[Collection entries]
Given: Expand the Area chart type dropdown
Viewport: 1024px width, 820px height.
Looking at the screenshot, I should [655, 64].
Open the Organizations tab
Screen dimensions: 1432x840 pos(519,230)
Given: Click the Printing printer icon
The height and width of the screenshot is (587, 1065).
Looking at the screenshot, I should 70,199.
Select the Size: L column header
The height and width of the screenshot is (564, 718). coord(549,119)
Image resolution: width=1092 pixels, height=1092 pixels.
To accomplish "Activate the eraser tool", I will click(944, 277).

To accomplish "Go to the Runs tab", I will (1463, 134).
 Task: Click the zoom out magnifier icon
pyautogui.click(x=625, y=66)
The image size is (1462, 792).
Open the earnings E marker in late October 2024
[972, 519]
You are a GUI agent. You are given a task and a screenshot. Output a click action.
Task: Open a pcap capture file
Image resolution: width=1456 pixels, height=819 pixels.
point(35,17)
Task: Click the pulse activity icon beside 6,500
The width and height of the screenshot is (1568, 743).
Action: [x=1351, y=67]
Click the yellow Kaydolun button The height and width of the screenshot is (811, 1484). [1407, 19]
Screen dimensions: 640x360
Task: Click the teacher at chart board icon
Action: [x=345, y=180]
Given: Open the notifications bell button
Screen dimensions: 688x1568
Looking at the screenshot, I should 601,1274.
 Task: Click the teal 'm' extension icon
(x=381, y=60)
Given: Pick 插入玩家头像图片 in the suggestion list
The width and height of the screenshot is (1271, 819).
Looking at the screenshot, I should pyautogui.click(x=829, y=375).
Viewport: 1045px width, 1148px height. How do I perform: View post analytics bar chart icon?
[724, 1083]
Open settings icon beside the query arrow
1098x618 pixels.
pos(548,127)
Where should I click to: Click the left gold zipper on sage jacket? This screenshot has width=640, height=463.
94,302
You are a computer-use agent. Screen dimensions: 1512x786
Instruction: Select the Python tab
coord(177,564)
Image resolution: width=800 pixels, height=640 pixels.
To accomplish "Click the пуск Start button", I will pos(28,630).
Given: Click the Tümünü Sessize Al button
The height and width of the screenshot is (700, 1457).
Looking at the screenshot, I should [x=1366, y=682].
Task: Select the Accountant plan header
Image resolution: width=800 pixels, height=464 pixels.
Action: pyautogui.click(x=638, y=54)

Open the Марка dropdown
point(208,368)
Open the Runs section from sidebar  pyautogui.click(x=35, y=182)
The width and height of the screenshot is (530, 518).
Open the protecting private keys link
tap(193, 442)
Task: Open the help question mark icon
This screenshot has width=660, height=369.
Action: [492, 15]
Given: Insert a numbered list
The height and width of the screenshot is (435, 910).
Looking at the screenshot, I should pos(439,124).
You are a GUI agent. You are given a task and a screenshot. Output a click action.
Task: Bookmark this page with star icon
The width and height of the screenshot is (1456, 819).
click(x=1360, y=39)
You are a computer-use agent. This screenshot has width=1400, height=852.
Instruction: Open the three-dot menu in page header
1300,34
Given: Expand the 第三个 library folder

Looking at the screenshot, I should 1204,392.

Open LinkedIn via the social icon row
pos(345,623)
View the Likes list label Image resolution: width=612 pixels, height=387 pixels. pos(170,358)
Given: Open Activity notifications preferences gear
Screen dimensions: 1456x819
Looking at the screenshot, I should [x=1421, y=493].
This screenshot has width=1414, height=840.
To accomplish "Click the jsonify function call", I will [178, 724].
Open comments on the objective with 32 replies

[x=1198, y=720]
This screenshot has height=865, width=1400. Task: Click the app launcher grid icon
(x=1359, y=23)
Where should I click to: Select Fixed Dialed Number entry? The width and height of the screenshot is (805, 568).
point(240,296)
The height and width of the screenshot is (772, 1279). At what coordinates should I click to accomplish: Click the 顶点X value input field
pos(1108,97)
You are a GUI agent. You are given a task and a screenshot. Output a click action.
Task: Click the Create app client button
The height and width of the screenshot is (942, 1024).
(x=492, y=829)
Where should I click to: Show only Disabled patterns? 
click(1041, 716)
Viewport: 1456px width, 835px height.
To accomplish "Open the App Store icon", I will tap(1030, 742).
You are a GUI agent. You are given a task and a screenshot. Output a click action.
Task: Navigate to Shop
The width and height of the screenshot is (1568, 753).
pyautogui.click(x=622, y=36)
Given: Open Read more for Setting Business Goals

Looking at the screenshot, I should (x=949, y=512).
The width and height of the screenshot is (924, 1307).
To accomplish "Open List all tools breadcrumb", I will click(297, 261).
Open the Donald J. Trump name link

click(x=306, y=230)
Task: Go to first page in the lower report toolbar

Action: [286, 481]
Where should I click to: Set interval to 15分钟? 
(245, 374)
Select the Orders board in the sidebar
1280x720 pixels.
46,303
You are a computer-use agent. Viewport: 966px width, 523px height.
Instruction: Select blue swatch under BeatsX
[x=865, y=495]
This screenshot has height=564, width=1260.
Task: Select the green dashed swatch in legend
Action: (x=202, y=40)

• _Direction_:
Pull out each line of the entries above that contains the word "with", and copy those lines unchanged.

• _Task solution_:
Task: Bookmark this page with star icon
Open comments on the objective with 32 replies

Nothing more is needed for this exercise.